## TRY IT
Please output exactly the part of the records below that opens with the line containing "Historical (178, 600)" and closes with the line containing "Публичная оферта (67, 1874)", both lines included, and nothing else.

::::::

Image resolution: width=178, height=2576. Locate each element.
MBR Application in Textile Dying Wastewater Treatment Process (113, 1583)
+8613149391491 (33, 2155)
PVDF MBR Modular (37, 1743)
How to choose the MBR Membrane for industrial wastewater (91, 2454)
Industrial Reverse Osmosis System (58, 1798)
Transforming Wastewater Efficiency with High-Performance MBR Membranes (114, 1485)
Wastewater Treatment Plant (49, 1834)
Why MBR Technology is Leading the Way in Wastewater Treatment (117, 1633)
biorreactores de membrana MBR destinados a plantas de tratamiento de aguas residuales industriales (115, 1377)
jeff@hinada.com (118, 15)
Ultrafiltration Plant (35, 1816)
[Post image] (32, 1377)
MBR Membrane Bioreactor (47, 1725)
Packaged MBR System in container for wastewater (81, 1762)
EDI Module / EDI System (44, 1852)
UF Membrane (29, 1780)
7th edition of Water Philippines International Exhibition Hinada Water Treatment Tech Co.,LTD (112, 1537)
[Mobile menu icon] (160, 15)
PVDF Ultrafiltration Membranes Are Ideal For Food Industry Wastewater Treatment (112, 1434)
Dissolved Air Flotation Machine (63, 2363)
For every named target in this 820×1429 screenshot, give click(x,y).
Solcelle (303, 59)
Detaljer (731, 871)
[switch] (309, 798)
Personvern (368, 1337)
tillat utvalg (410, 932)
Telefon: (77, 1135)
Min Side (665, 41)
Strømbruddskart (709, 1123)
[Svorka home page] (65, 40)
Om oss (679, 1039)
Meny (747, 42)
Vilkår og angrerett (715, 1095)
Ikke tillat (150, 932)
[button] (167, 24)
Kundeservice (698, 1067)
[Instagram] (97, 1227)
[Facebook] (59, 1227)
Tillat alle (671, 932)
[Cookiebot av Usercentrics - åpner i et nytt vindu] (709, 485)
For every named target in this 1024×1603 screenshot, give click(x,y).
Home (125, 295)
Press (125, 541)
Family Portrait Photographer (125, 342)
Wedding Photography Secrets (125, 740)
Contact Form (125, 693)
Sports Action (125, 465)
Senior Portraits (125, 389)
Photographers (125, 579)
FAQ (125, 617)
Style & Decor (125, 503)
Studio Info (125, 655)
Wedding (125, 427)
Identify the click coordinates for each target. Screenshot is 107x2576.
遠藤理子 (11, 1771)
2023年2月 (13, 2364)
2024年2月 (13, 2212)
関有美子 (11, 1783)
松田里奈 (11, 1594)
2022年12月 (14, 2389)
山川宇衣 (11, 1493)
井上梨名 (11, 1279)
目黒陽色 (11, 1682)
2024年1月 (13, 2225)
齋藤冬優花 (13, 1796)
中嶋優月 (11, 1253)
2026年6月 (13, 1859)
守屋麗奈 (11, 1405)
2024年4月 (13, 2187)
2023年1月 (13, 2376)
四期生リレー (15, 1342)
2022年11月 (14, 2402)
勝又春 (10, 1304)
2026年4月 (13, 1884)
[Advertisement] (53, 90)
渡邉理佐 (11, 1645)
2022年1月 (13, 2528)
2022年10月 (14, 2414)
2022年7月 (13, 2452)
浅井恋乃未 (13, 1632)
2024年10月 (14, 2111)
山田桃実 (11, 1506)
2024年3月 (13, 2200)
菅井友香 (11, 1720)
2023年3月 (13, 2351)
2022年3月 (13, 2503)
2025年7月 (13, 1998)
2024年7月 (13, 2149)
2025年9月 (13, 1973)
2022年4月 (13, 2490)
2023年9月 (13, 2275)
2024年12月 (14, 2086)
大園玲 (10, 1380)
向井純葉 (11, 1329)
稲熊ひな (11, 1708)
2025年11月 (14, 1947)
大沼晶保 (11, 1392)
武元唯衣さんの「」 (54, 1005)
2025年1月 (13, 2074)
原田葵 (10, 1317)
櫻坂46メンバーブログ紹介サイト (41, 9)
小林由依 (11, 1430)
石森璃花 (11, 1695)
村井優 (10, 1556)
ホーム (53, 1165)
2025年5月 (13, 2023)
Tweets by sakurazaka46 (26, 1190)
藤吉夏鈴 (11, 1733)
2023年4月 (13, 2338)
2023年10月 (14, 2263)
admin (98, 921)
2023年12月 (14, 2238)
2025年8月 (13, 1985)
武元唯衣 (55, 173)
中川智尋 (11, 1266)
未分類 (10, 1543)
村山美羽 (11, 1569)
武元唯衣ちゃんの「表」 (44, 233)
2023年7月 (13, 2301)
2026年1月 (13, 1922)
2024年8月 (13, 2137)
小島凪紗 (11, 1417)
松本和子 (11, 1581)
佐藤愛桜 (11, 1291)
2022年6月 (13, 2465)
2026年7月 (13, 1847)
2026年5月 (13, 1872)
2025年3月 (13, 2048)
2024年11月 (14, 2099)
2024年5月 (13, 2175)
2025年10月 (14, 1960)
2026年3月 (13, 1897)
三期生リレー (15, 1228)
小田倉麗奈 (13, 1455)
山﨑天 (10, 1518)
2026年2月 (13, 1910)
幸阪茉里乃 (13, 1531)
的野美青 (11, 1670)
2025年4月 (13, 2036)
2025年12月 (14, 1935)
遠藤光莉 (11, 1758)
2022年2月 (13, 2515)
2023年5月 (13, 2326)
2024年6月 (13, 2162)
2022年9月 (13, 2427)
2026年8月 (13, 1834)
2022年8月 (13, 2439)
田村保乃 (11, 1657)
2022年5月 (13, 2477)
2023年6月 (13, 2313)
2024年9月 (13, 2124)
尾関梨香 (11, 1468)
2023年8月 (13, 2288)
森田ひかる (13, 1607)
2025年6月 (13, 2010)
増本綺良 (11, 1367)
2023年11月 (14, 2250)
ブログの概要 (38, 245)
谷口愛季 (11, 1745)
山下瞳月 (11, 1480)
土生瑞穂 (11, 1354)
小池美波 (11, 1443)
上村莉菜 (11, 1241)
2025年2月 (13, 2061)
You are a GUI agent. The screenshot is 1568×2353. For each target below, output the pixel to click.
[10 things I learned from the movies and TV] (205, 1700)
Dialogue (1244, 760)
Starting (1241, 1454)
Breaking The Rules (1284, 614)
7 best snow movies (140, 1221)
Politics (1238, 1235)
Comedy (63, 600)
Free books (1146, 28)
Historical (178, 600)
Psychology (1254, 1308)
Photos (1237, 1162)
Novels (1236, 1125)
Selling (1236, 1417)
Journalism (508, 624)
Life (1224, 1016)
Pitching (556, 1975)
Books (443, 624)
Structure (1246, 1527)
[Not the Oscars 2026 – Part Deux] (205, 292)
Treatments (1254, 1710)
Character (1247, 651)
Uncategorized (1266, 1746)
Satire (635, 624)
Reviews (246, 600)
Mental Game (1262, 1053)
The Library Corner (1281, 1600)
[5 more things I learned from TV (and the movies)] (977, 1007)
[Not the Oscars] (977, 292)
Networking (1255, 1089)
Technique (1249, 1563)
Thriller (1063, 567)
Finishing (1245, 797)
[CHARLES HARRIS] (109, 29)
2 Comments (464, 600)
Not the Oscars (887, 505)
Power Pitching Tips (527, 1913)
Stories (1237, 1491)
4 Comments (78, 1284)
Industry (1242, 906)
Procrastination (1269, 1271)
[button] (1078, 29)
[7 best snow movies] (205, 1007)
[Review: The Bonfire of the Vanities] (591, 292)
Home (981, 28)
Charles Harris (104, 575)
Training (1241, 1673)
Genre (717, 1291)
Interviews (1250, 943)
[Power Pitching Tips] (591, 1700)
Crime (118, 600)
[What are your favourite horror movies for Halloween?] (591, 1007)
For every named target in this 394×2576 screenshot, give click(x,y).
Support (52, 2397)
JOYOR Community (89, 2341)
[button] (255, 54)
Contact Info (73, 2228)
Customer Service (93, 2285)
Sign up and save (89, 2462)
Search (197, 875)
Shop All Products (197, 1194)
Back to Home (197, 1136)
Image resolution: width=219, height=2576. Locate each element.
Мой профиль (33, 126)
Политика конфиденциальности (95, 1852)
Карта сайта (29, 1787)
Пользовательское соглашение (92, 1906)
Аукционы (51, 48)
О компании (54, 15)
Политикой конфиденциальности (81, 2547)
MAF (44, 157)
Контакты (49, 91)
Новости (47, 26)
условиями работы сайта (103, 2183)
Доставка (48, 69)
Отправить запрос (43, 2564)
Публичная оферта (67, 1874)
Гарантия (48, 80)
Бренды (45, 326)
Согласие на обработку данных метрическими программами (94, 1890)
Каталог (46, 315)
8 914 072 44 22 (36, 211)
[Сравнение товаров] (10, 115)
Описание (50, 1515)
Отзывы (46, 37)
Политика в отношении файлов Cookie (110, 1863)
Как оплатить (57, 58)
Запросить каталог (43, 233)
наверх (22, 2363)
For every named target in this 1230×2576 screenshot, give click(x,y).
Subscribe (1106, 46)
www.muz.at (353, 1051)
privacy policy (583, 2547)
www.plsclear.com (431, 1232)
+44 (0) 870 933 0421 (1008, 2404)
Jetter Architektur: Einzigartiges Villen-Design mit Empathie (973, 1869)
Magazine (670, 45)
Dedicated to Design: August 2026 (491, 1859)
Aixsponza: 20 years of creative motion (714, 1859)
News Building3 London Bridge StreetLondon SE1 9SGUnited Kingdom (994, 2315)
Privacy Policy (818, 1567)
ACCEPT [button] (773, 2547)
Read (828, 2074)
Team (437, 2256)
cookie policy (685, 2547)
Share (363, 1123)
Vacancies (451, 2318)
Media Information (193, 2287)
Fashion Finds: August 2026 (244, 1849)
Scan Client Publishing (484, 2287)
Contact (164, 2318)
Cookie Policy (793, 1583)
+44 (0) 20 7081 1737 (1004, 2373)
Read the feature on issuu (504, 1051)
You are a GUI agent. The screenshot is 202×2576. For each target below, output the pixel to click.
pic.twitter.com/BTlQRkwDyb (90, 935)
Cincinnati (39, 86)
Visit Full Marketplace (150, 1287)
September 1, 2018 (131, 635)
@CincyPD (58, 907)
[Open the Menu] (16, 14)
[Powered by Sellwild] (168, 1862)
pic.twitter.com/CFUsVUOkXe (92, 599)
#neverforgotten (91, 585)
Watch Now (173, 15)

::::::

## ANSWER TO THIS TASK
Historical (178, 600)
Psychology (1254, 1308)
Photos (1237, 1162)
Novels (1236, 1125)
Selling (1236, 1417)
Journalism (508, 624)
Life (1224, 1016)
Pitching (556, 1975)
Books (443, 624)
Structure (1246, 1527)
[Not the Oscars 2026 – Part Deux] (205, 292)
Treatments (1254, 1710)
Character (1247, 651)
Uncategorized (1266, 1746)
Satire (635, 624)
Reviews (246, 600)
Mental Game (1262, 1053)
The Library Corner (1281, 1600)
[5 more things I learned from TV (and the movies)] (977, 1007)
[Not the Oscars] (977, 292)
Networking (1255, 1089)
Technique (1249, 1563)
Thriller (1063, 567)
Finishing (1245, 797)
[CHARLES HARRIS] (109, 29)
2 Comments (464, 600)
Not the Oscars (887, 505)
Power Pitching Tips (527, 1913)
Stories (1237, 1491)
4 Comments (78, 1284)
Industry (1242, 906)
Procrastination (1269, 1271)
[button] (1078, 29)
[7 best snow movies] (205, 1007)
[Review: The Bonfire of the Vanities] (591, 292)
Home (981, 28)
Charles Harris (104, 575)
Training (1241, 1673)
Genre (717, 1291)
Interviews (1250, 943)
[Power Pitching Tips] (591, 1700)
Crime (118, 600)
[What are your favourite horror movies for Halloween?] (591, 1007)
For every named target in this 394×2576 screenshot, give click(x,y).
Support (52, 2397)
JOYOR Community (89, 2341)
[button] (255, 54)
Contact Info (73, 2228)
Customer Service (93, 2285)
Sign up and save (89, 2462)
Search (197, 875)
Shop All Products (197, 1194)
Back to Home (197, 1136)
Image resolution: width=219, height=2576. Locate each element.
Мой профиль (33, 126)
Политика конфиденциальности (95, 1852)
Карта сайта (29, 1787)
Пользовательское соглашение (92, 1906)
Аукционы (51, 48)
О компании (54, 15)
Политикой конфиденциальности (81, 2547)
MAF (44, 157)
Контакты (49, 91)
Новости (47, 26)
условиями работы сайта (103, 2183)
Доставка (48, 69)
Отправить запрос (43, 2564)
Публичная оферта (67, 1874)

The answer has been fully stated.